**Krótkie zadanie 1**
Wyodrębnij z rekordów wiersze, zaczynając od wiersza z „Viewport: 998px width, 600px height.” i kończąc na ostatnim wierszu rekordów. Przepisz je bez żadnych zmian.

**Podany fragment**
▶
Re: Byli piłkarze Odry

#219
i po co obrażasz ? masz 50 lat a zachowujesz się jak dziecko.
snajper z całym szacunkiem ( tylko z uwagi na wiek ), ale tutaj pewnie każdy forumowicz ma dość Twojego pitolenia na temat Smółki. zwyczajnie to olewają.
był czas, że kilka osób na Twój temat coś tu napisało to się obraziłeś i nic nie pisałeś. i co ? był spokój. teraz znowu się uaktywniłeś i gdzie tylko możesz to wciskasz te swoje dyrdymały. zwyczajnie jest to nudne. pomijam fakt, że merytoryki w tym nie ma żadnej tylko i wyłącznie Twój jakiś osobisty uraz lub żal.
ogarnij się chłopie

Re: Byli piłkarze Odry

#224
Zielu czy zdajesz sobie sprawe z tego co wypisujesz. Strace kolejne miejsce...wylewam kompleksy...słoma z butów...really?
Przeciez napisalem post w temacie o byłym trenerze Odry. To co napisałem to prawda podparta przykładami. Ale inni maja inne zdanie ( kazdy ma prawo ) I nie zgadzaja sie z moja opinia. Wszystko byloby Ok, ale nie jest poniewaz to ja jestem przy tych wpisach obrazany przez twoich koleżkow notorycznie po kazdym wpisie, tylko dlatego ze nie chca lub nie maja odwagi przyznac sie do błedu, tacy
" mali ludzie ". Z racji tego, ze jestem dalej i nie pijemy razem piwa atakujecie mnie nie retorycznie w temacie dyskusji tylko obrazacie personalnie. Coż, Wygladales na przyzwoitego czlowieka, a zachowujesz sie jak ten mały zazdrosnik Szyman. Moje buty...hmmm wystarczy, ze opuscisz wzrok to bedziesz w szoku. Mozesz mnie przyblokowac, znowu poczujesz sie ważny I władczy i tak nic madrego nie mozna tutaj juz poczytac. Forum zeszlo na psy I to nie tylko dzieki moim wpisom, a wielu madrzejszych dawno juz odeszlo. Co do mnie, to wciaz tu siedze, bo jestem tu od poczatku, a Odra to czesc mojego życia i jezeli to ma byc mój kompleks, to niech juz tak pozostanie. Trzymajcie sie razem i adorujcie ciepło przy Naszej Odrze I życzę aby to przywiazanie było dluzsze od mojego.
◀
**Krótkie zadanie 2**
Ile lat ma według wpisu #219 w powyższym fragmencie osoba, do której ten wpis jest skierowany?

**Pozycje ze zbioru danych**
▶
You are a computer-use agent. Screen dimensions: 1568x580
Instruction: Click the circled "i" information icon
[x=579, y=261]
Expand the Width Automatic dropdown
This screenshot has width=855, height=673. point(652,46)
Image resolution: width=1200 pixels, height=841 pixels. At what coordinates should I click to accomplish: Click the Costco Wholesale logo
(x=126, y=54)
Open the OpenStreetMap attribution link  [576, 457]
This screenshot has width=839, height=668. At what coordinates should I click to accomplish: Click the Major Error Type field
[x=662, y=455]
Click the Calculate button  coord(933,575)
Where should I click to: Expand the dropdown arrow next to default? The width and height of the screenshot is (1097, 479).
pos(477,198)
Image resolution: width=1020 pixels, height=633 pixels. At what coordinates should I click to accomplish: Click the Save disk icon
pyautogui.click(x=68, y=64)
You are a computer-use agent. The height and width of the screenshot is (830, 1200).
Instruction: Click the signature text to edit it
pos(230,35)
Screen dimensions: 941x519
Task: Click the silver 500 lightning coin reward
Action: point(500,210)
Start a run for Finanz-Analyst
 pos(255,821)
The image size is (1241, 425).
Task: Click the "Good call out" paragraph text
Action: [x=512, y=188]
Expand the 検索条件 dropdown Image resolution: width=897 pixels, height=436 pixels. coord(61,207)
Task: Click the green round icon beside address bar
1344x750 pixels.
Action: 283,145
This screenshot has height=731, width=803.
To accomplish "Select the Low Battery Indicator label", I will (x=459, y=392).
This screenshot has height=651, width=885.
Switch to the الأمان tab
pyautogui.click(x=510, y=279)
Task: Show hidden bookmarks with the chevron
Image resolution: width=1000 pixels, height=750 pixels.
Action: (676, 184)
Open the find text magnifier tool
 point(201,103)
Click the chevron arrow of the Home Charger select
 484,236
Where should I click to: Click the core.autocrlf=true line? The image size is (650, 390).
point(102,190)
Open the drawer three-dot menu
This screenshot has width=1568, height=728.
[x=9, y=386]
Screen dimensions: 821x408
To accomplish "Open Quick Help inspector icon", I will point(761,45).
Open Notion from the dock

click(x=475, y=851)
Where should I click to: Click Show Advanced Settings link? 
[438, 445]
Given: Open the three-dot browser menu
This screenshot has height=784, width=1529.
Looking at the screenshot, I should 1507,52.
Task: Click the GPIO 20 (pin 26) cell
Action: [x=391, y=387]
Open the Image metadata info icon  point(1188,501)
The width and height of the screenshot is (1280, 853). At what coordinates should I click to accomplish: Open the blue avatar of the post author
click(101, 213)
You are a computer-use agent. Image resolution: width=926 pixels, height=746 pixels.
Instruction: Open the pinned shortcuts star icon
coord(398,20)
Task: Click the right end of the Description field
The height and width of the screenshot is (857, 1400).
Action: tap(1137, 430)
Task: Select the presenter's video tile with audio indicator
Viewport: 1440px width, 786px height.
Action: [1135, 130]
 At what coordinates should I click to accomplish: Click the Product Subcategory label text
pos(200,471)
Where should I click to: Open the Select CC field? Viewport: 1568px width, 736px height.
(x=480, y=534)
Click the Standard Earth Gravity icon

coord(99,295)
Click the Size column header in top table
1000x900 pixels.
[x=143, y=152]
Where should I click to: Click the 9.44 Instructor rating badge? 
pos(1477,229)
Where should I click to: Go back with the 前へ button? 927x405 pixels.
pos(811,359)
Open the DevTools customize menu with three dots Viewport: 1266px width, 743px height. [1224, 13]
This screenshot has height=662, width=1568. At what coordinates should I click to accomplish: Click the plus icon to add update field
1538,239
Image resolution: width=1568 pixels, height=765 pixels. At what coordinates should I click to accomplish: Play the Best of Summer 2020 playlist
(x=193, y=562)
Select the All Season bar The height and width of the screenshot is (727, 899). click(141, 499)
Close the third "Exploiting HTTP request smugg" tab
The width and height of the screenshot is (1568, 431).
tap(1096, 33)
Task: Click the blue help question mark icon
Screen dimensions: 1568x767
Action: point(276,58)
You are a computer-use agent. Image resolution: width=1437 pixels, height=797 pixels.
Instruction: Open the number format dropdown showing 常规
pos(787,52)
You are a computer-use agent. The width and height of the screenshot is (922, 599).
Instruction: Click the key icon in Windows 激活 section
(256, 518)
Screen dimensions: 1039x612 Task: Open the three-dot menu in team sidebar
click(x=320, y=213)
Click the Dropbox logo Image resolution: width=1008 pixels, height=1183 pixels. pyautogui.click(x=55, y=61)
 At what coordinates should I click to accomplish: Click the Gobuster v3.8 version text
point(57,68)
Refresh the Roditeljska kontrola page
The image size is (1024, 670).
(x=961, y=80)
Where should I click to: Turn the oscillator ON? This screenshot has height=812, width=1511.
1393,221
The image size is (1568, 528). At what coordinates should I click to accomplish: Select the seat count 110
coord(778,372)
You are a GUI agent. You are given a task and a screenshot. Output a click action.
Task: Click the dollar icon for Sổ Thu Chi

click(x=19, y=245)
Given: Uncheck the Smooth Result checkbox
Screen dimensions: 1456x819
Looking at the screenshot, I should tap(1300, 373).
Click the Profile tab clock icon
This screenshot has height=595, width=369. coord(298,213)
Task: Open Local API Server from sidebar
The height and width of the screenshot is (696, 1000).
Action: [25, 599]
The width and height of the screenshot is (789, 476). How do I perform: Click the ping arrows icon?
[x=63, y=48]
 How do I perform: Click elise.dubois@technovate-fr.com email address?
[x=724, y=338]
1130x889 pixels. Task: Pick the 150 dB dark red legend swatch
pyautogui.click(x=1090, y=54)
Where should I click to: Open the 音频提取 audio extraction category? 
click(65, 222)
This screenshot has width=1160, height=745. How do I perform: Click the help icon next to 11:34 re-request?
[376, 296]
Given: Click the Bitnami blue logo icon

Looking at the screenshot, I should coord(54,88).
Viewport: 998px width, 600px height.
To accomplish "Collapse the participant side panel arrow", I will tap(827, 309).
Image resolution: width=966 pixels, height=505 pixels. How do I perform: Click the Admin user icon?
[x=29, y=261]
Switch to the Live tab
◀
**Odpowiedź do ćwiczenia 1**
Viewport: 998px width, 600px height.
To accomplish "Collapse the participant side panel arrow", I will tap(827, 309).
Image resolution: width=966 pixels, height=505 pixels. How do I perform: Click the Admin user icon?
[x=29, y=261]
Switch to the Live tab

**Odpowiedź do ćwiczenia 2**
50 lat.